From 7af1364ffa64db61e386628594836e13d2ef04b5 Mon Sep 17 00:00:00 2001
From: "Eric W. Biederman" <ebiederm@xmission.com>
Date: Fri, 4 Oct 2013 19:15:13 -0700
Subject: vfs: Don't allow overwriting mounts in the current mount namespace

In preparation for allowing mountpoints to be renamed and unlinked
in remote filesystems and in other mount namespaces test if on a dentry
there is a mount in the local mount namespace before allowing it to
be renamed or unlinked.

The primary motivation here are old versions of fusermount unmount
which is not safe if the a path can be renamed or unlinked while it is
verifying the mount is safe to unmount.  More recent versions are simpler
and safer by simply using UMOUNT_NOFOLLOW when unmounting a mount
in a directory owned by an arbitrary user.

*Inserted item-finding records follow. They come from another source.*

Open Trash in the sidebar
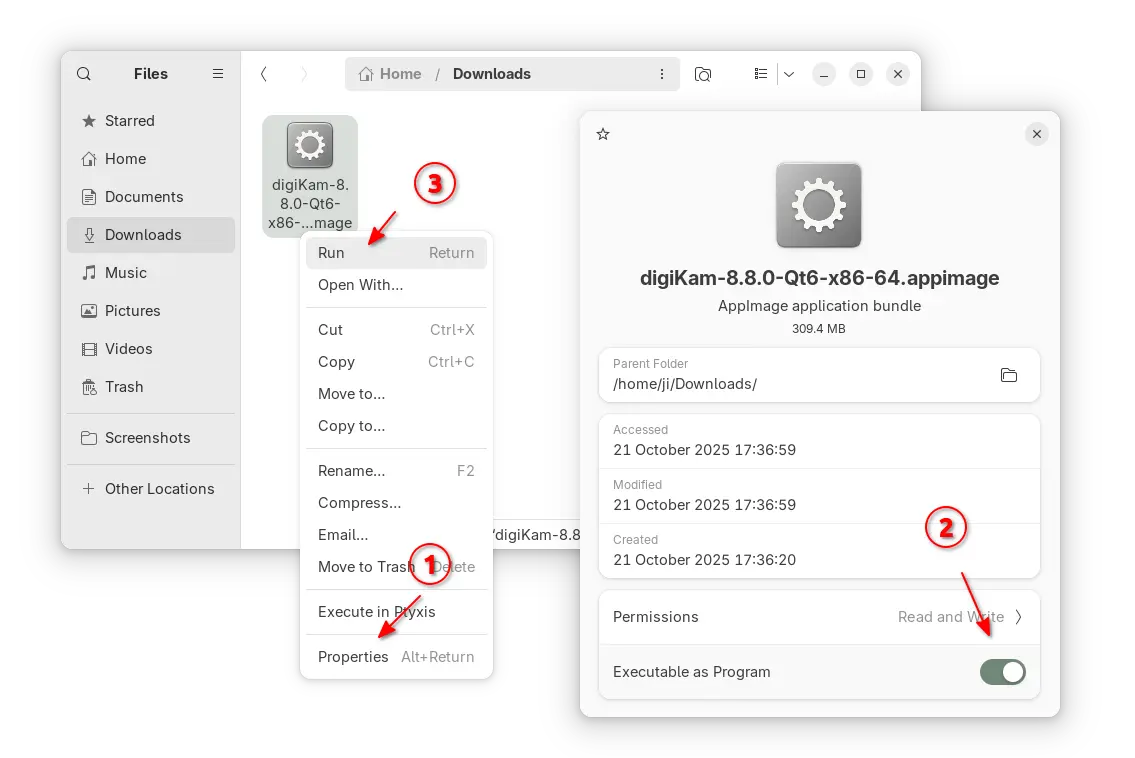This screenshot has height=758, width=1135. coord(124,387)
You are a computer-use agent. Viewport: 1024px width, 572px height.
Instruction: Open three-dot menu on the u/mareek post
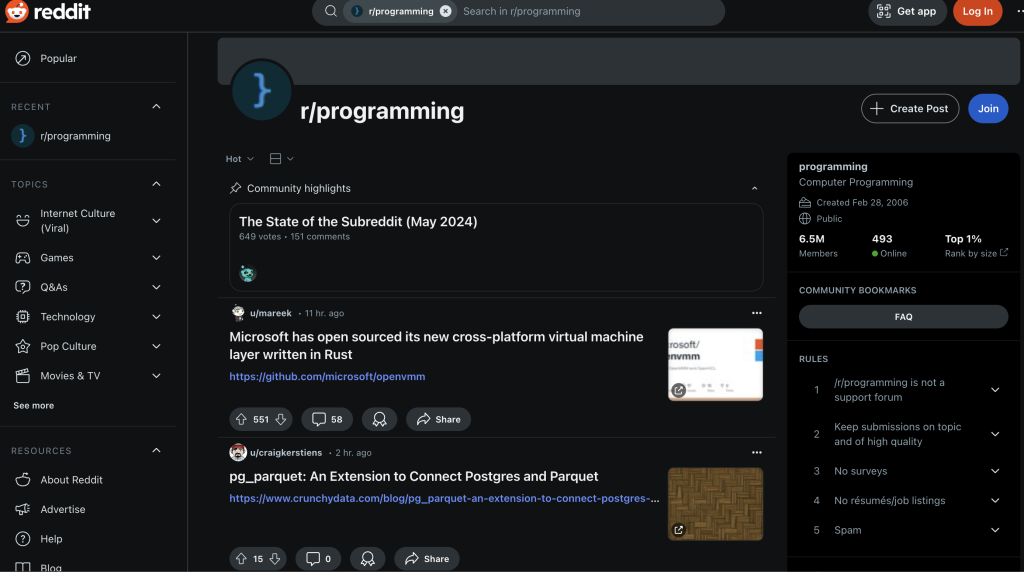756,313
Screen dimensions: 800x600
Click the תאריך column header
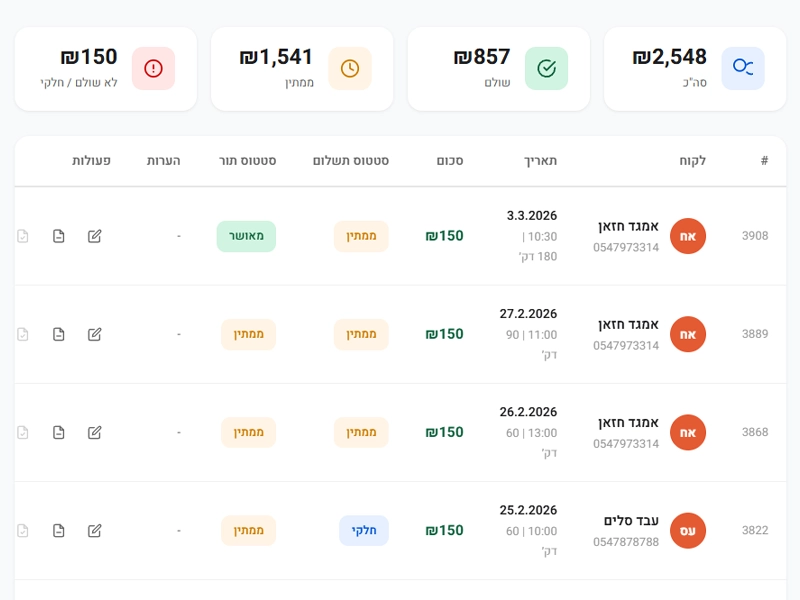[x=541, y=161]
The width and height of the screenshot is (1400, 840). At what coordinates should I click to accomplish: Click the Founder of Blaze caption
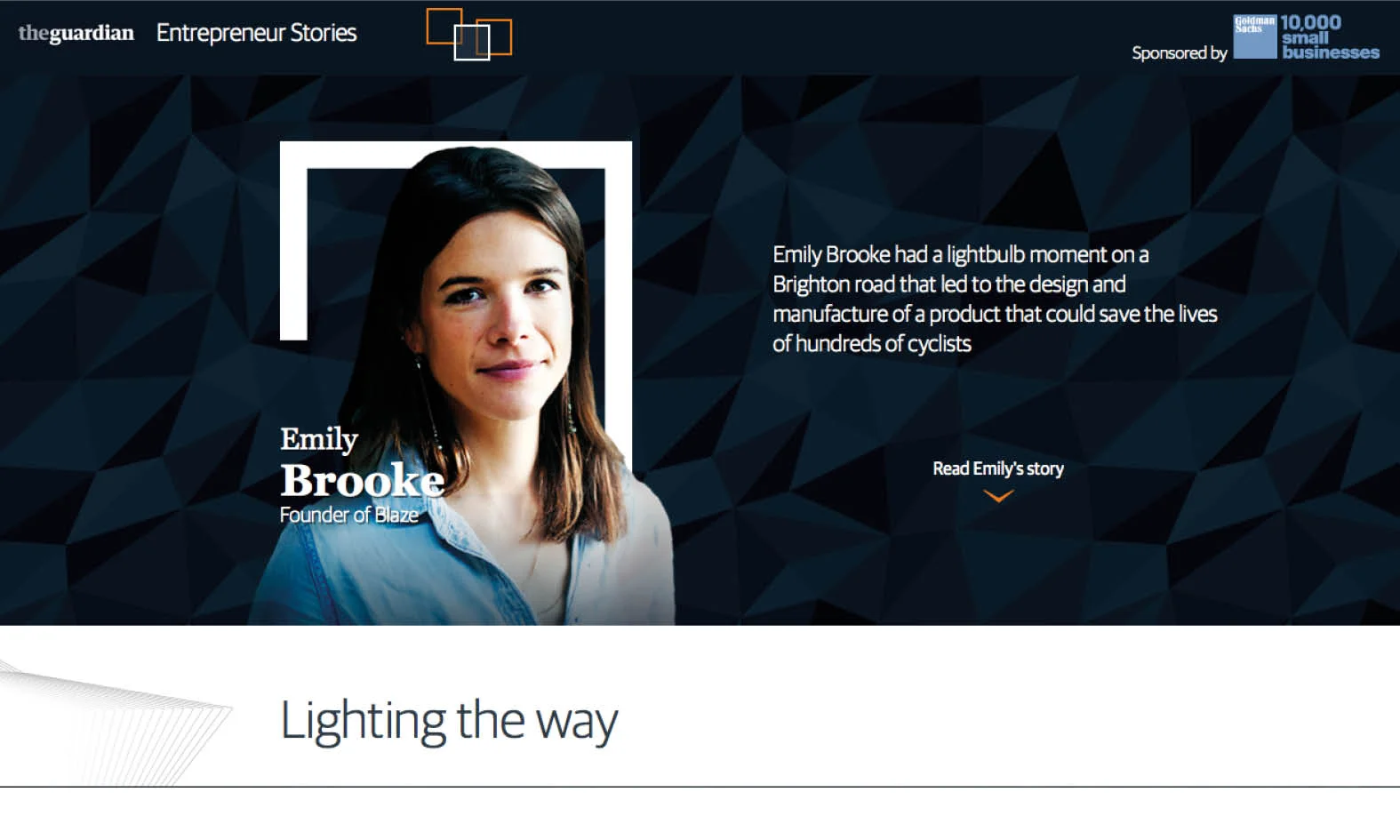pos(348,515)

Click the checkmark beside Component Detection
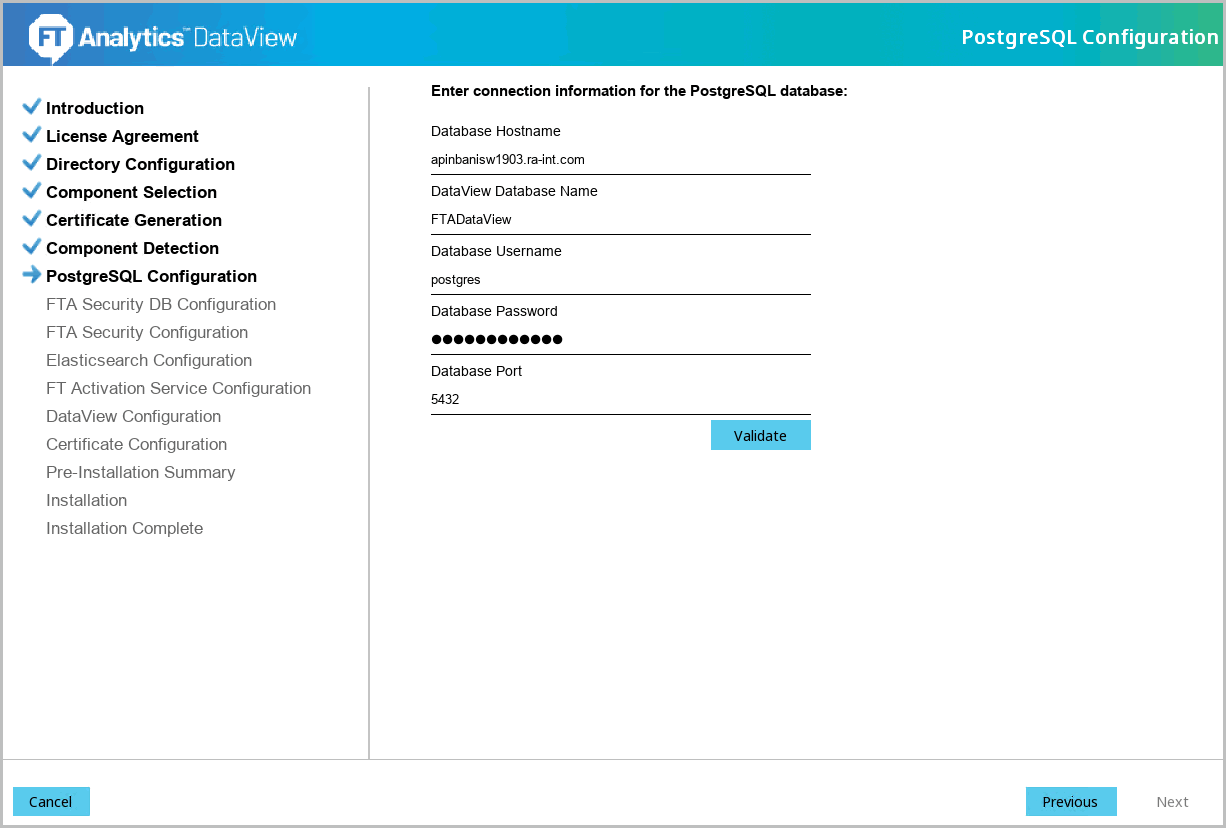coord(31,247)
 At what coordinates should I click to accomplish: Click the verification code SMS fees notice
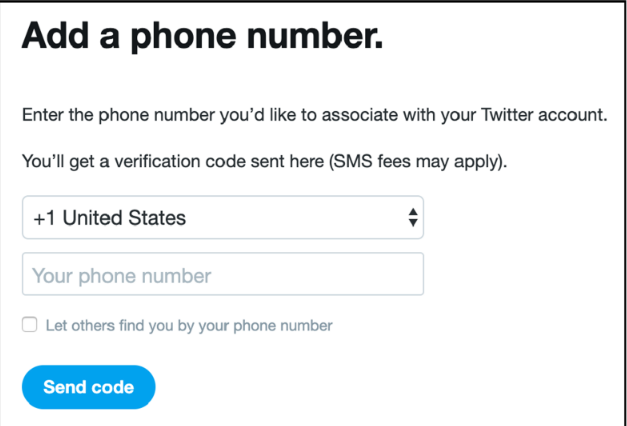tap(264, 162)
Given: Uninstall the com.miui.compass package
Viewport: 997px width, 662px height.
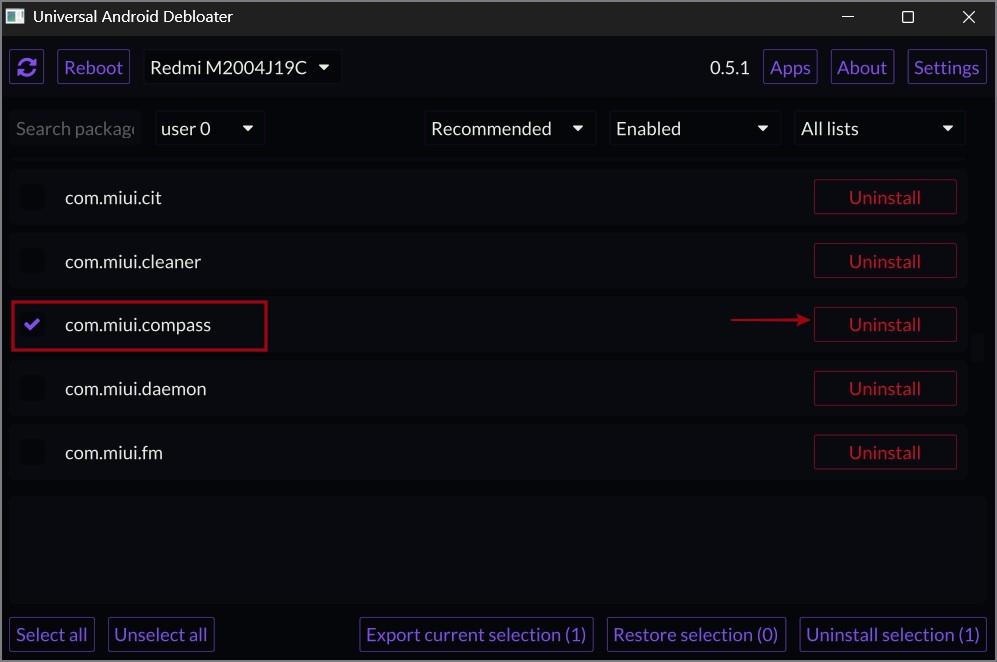Looking at the screenshot, I should [x=884, y=325].
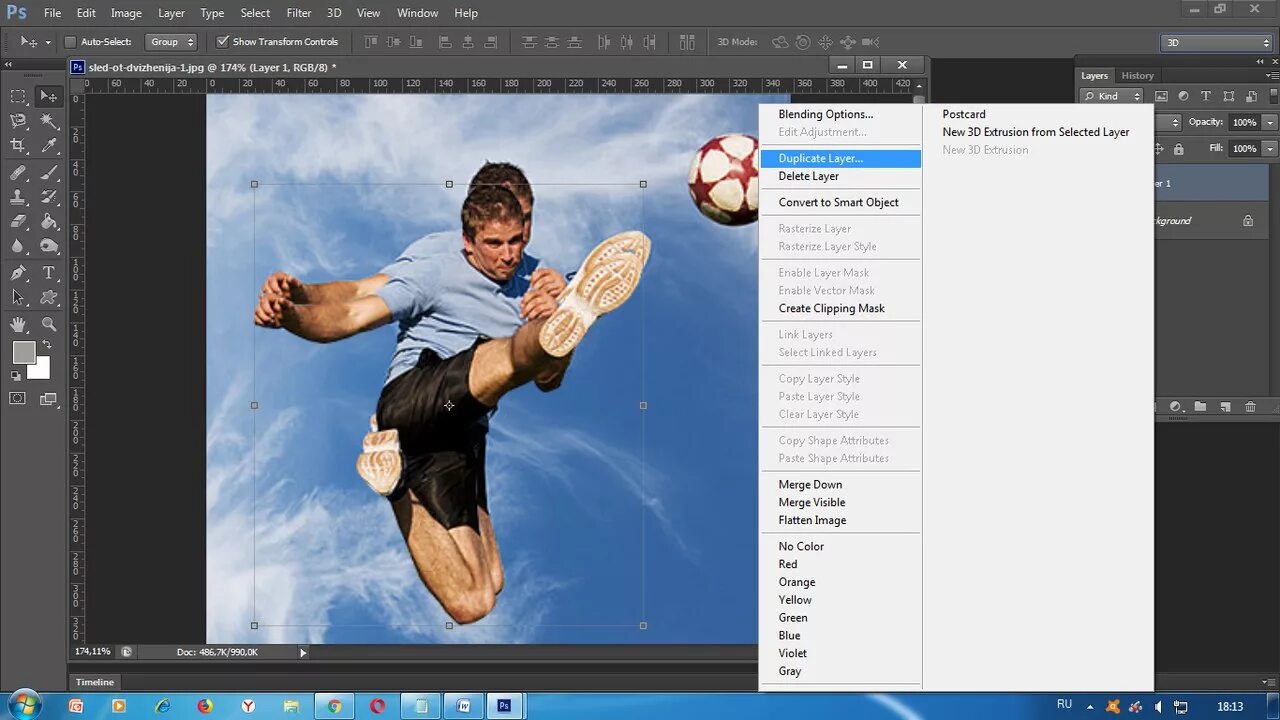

Miklos Szeredi <miklos@szeredi.hu> reports this is approach is good
enough to remove concerns about new kernels mixed with old versions
of fusermount.

A secondary motivation for restrictions here is that it removing empty
directories that have non-empty mount points on them appears to
violate the rule that rmdir can not remove empty directories.  As
Linus Torvalds pointed out this is useful for programs (like git) that
test if a directory is empty with rmdir.

Therefore this patch arranges to enforce the existing mount point
semantics for local mount namespace.

v2: Rewrote the test to be a drop in replacement for d_mountpoint
v3: Use bool instead of int as the return type of is_local_mountpoint

Reviewed-by: Miklos Szeredi <miklos@szeredi.hu>
Signed-off-by: "Eric W. Biederman" <ebiederm@xmission.com>
Signed-off-by: Al Viro <viro@zeniv.linux.org.uk>
---
 fs/namei.c | 6 +++++-
 1 file changed, 5 insertions(+), 1 deletion(-)

(limited to 'fs/namei.c')

diff --git a/fs/namei.c b/fs/namei.c
index a7b05bf82d31..a3a14b033b0d 100644
--- a/fs/namei.c
+++ b/fs/namei.c
@@ -3565,6 +3565,8 @@ int vfs_rmdir(struct inode *dir, struct dentry *dentry)
 	mutex_lock(&dentry->d_inode->i_mutex);
 
 	error = -EBUSY;
+	if (is_local_mountpoint(dentry))
+		goto out;
 	if (d_mountpoint(dentry))
 		goto out;
 
@@ -3681,7 +3683,7 @@ int vfs_unlink(struct inode *dir, struct dentry *dentry, struct inode **delegate
 		return -EPERM;
 
 	mutex_lock(&target->i_mutex);
-	if (d_mountpoint(dentry))
+	if (is_local_mountpoint(dentry) || d_mountpoint(dentry))
 		error = -EBUSY;
 	else {
 		error = security_inode_unlink(dir, dentry);
@@ -4126,6 +4128,8 @@ int vfs_rename(struct inode *old_dir, struct dentry *old_dentry,
 		mutex_lock(&target->i_mutex);
 
 	error = -EBUSY;
+	if (is_local_mountpoint(old_dentry) || is_local_mountpoint(new_dentry))
+		goto out;
 	if (d_mountpoint(old_dentry) || d_mountpoint(new_dentry))
 		goto out;
 
-- 
cgit v1.2.3


From 8ed936b5671bfb33d89bc60bdcc7cf0470ba52fe Mon Sep 17 00:00:00 2001
From: "Eric W. Biederman" <ebiederman@twitter.com>
Date: Tue, 1 Oct 2013 18:33:48 -0700
Subject: vfs: Lazily remove mounts on unlinked files and directories.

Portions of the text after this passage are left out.